The task – This task asks for the lines from the one with "Instruction: Follow the" to the final line below, repeated exactly, with pictures omitted.

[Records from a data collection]
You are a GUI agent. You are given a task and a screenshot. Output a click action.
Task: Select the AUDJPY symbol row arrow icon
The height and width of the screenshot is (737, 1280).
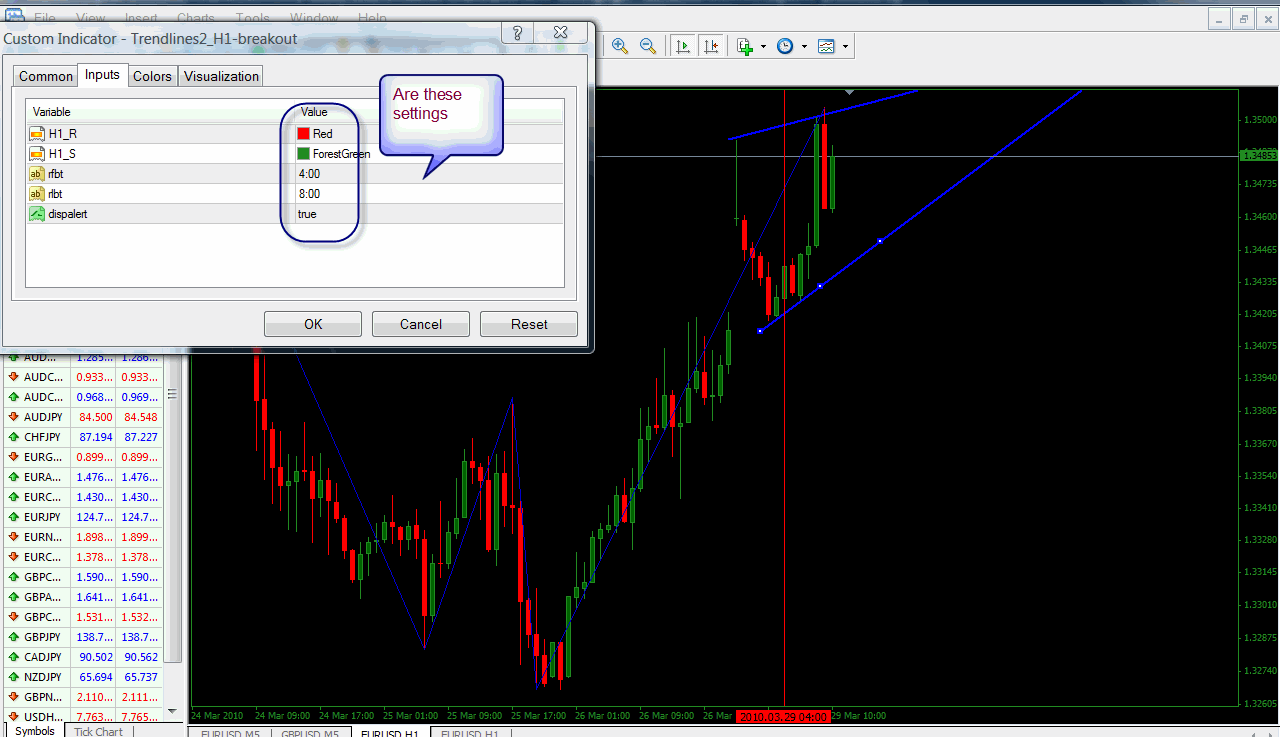click(14, 417)
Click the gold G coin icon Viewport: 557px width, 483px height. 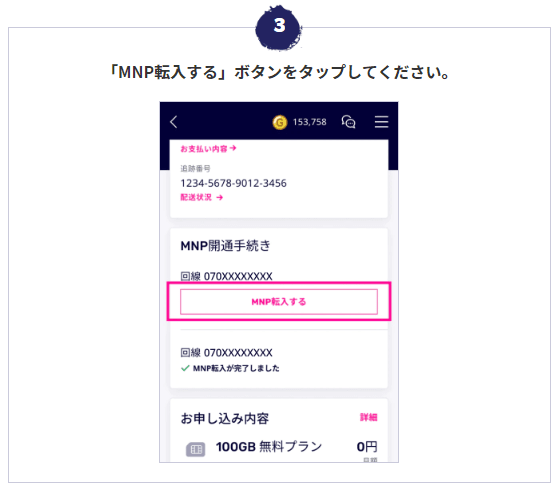pyautogui.click(x=280, y=123)
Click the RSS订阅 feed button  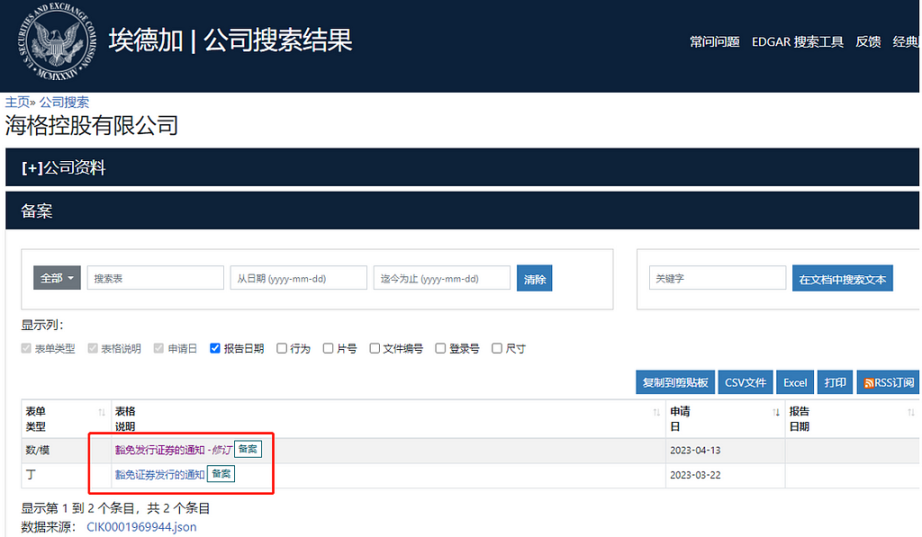888,383
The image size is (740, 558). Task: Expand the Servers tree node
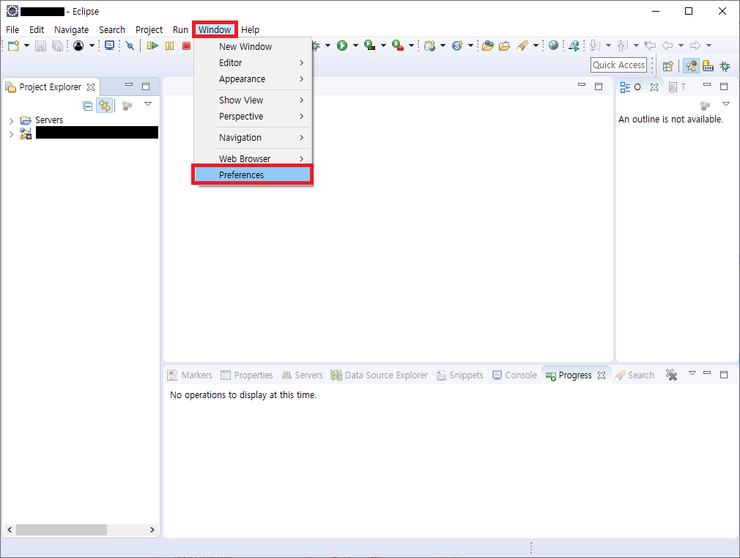(11, 120)
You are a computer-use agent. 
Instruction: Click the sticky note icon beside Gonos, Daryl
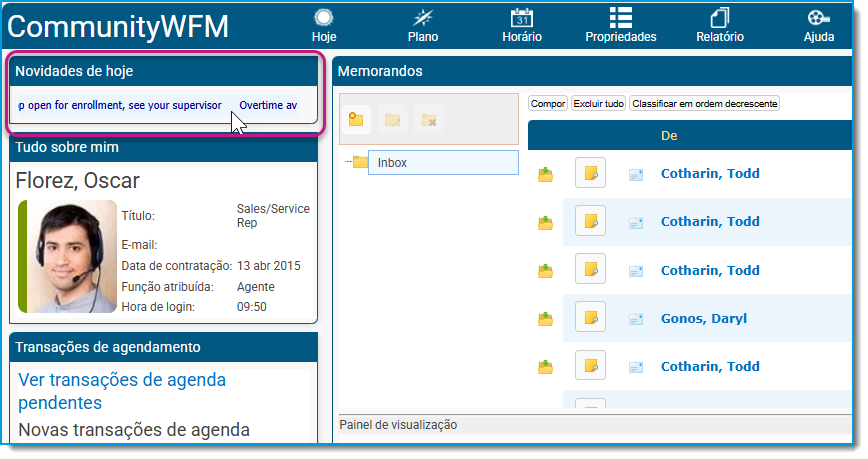(x=590, y=317)
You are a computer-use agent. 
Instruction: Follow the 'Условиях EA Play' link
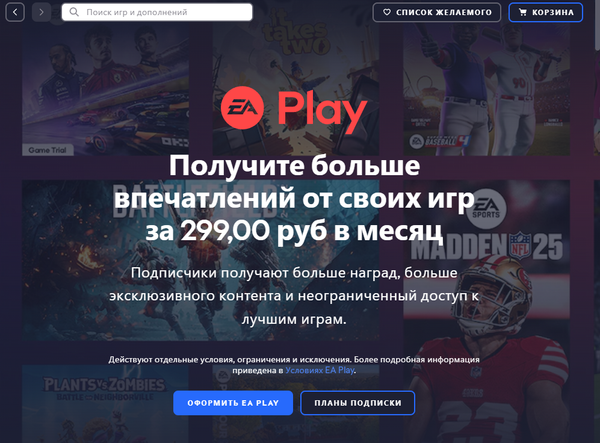coord(320,370)
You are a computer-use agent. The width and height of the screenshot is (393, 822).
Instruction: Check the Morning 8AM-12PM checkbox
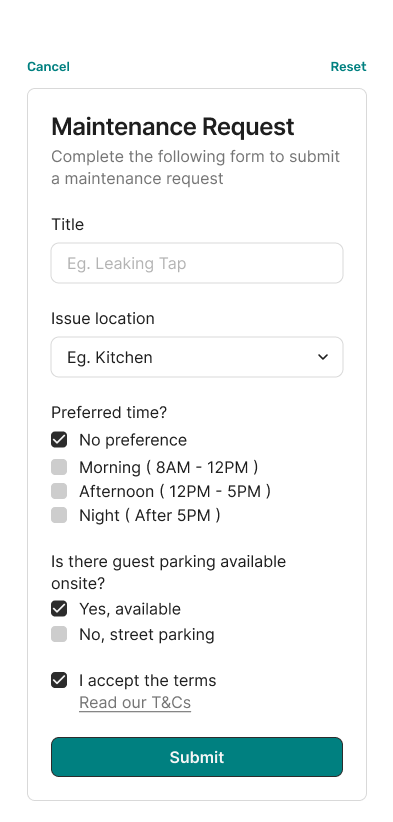tap(59, 467)
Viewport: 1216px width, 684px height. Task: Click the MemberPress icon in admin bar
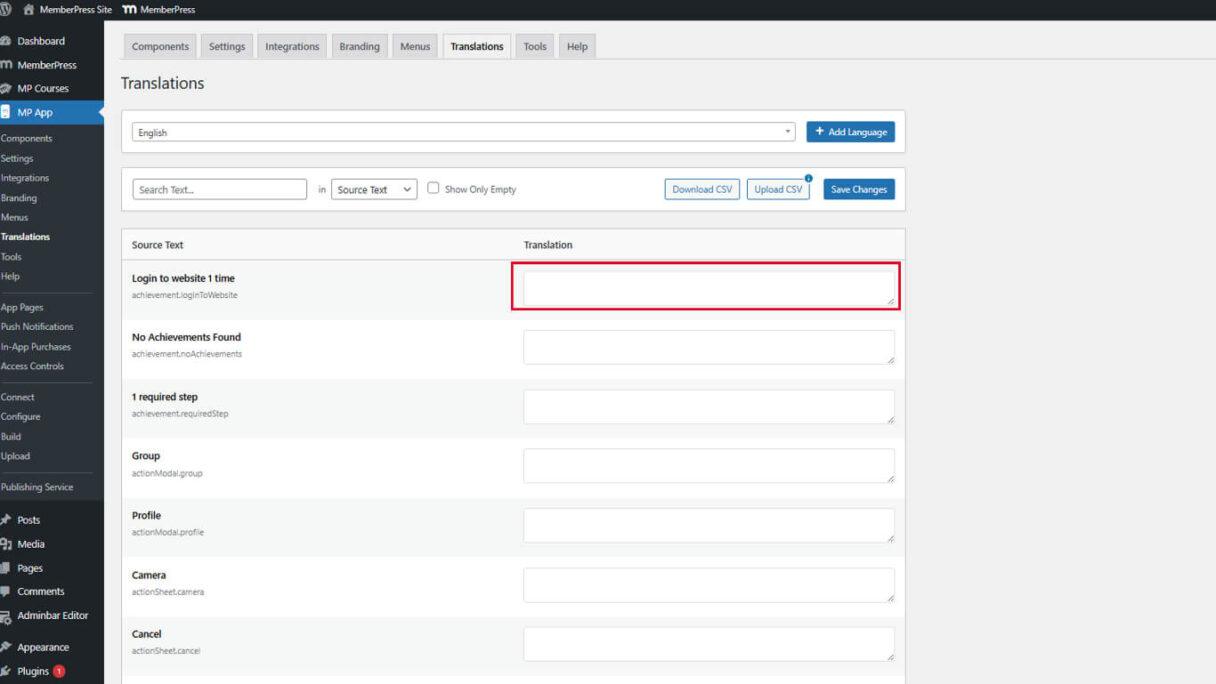(129, 9)
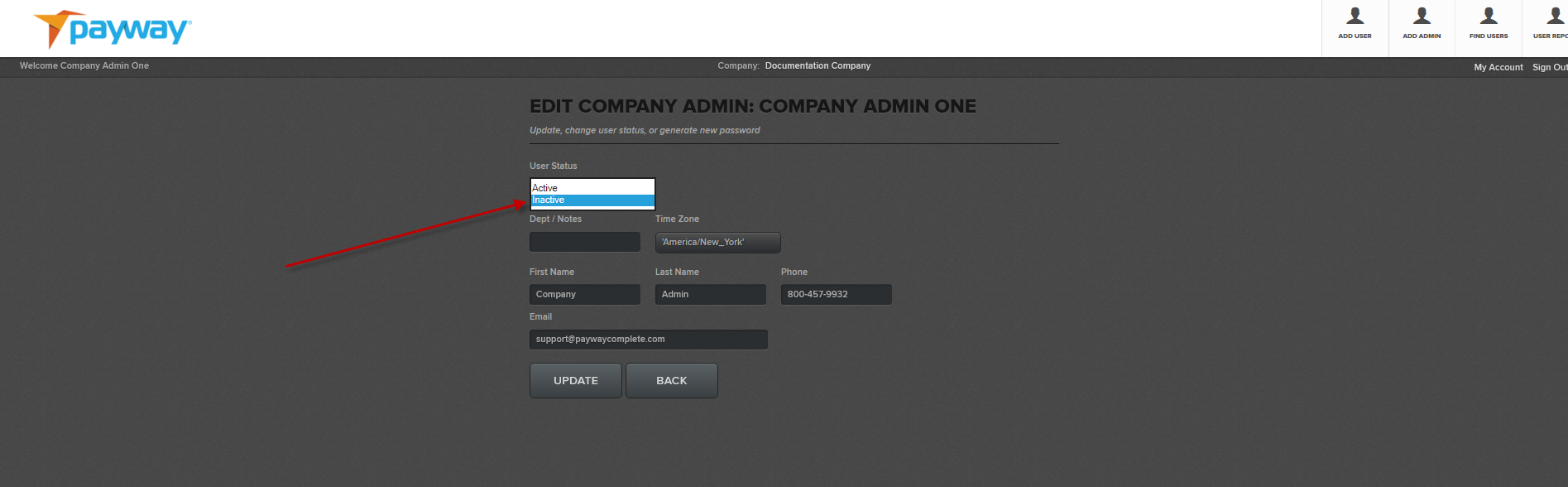
Task: Click the Add User icon
Action: (1355, 23)
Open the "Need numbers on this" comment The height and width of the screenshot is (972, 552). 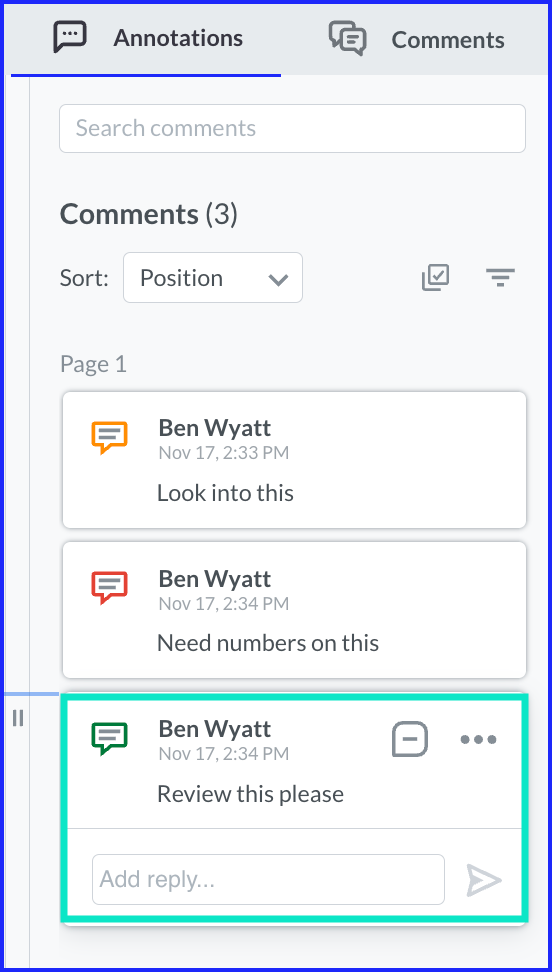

Written answer –
Instruction: Follow the 'Условиях EA Play' link
coord(320,370)
You are a computer-use agent. The width and height of the screenshot is (393, 822).
Instruction: Check the Morning 8AM-12PM checkbox
tap(59, 467)
Viewport: 1216px width, 684px height. Task: Click the MemberPress icon in admin bar
(129, 9)
Task: Click the Add User icon
Action: (1355, 23)
Open the "Need numbers on this" comment The height and width of the screenshot is (972, 552). 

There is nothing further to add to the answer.